Every once in a while, I hear non-teaching friends bemoan the priorities of current elementary education. “They don’t even teach the kids to write in cursive anymore!” To this, if I bothered to open my mouth, I’d say, “So what? Who writes by hand anything more significant than a grocery list?”
A teacher’s job is not to prevent adoption of technology or police its use in most cases. A teacher’s job with regards to technology, wearable or otherwise, is to help students understand how to fit this thing into their lives effectively. That’s why math has embraced the use of calculators. Real mathematicians still know how to do arithmetic by hand, but mere mortals need to learn how to avoid making bone-headed mistakes with that calculator that we know they’re going to use. Only the most Luddite writing teacher would forbid the use of spell-check, but all of us hopefully assist students in not being lulled into a false sense of security by the absence of a red squiggle under our words.

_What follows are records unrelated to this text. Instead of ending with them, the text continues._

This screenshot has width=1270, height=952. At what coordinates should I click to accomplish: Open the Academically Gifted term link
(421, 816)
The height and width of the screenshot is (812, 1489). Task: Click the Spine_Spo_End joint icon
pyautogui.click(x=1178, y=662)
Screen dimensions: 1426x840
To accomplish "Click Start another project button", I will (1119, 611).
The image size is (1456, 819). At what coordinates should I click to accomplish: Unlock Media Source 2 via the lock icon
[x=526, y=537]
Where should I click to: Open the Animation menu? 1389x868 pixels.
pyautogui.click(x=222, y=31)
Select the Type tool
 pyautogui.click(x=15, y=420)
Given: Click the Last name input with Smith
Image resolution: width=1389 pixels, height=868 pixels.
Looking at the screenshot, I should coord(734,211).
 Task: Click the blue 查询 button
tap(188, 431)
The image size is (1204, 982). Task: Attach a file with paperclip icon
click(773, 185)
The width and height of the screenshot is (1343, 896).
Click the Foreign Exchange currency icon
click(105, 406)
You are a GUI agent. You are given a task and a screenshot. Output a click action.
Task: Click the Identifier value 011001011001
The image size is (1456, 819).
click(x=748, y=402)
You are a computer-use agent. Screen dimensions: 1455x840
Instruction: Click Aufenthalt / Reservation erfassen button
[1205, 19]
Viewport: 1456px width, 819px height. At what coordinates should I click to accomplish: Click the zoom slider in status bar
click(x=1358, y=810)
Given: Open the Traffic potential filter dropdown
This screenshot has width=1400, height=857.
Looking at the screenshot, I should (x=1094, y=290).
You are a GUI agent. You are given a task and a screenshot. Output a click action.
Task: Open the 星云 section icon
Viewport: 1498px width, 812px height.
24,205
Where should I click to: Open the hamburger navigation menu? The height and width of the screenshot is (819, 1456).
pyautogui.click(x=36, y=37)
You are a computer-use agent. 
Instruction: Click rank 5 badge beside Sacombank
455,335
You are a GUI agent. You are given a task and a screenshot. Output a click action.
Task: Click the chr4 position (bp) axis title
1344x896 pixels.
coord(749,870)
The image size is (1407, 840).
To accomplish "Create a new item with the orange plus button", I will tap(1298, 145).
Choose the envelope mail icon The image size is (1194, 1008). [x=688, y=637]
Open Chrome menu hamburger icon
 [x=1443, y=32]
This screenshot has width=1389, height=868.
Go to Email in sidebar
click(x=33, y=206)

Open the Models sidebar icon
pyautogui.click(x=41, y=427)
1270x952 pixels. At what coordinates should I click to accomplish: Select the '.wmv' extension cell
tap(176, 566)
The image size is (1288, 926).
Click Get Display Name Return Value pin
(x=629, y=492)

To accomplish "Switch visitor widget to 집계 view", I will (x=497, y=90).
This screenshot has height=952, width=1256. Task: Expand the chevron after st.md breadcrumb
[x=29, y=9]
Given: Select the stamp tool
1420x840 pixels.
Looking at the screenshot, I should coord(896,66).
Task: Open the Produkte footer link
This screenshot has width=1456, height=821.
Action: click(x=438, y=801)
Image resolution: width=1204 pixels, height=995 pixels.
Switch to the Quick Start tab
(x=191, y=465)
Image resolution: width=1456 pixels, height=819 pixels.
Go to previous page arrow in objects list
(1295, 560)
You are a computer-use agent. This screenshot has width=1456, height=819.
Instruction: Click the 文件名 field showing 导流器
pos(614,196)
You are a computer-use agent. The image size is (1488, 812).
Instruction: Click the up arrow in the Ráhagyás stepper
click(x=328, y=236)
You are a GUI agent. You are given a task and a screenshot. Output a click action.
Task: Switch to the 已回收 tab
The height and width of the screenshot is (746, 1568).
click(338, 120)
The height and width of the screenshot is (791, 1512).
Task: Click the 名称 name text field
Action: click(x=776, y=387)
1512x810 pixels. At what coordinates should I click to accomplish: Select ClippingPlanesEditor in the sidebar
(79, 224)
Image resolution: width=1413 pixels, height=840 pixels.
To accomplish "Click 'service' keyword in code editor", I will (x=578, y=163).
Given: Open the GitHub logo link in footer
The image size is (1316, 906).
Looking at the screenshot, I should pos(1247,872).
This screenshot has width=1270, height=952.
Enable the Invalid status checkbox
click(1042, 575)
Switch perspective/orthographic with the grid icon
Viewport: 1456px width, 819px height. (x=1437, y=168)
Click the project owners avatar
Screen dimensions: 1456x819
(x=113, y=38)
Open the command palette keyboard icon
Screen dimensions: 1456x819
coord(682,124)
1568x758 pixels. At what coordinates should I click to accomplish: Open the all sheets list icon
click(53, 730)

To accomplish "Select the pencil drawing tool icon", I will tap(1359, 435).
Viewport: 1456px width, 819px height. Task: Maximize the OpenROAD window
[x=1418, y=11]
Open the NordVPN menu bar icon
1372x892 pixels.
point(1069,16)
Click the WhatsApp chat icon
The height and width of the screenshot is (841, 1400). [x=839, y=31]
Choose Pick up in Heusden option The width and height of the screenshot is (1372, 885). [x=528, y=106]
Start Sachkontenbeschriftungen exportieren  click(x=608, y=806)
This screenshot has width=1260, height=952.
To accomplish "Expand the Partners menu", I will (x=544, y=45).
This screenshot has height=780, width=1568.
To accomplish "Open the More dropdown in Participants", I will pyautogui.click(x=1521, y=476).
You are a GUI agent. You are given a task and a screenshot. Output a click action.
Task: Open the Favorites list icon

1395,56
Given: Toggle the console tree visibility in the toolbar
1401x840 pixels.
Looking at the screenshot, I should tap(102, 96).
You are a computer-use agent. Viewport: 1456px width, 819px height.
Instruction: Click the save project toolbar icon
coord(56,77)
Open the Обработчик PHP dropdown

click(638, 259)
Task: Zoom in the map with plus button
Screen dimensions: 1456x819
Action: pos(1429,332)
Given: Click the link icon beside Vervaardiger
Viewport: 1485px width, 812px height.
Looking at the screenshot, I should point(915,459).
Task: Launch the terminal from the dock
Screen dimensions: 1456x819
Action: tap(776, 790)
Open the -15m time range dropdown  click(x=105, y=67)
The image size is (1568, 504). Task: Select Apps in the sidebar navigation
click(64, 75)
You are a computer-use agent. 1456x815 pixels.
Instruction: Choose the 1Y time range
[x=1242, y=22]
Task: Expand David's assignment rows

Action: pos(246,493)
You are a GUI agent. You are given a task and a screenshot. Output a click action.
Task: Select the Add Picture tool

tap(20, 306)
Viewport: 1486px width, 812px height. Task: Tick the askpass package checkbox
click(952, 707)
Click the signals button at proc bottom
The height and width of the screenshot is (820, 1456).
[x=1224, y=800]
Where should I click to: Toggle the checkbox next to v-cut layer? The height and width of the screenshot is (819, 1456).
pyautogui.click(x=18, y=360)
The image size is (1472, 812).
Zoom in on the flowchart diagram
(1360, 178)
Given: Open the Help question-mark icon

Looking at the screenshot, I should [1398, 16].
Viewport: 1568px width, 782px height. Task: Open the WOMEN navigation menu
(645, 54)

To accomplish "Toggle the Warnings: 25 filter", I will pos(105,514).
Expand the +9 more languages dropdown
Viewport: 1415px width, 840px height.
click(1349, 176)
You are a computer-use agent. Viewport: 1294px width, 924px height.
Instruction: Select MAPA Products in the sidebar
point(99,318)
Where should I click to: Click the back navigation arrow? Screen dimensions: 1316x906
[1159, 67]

If a student in an American Literature exam can easily discover who wrote The Scarlet Letter or pull up Nikki Giovanni verse on their watch, then my challenge is to teach them things that go beyond what Google can serve up in a moment.
The focus on cheating is misplaced. If I am so lazy as to create a test than can be hacked by even something as cool as this Dick Tracy technology, then perhaps I’m the one who is cheating.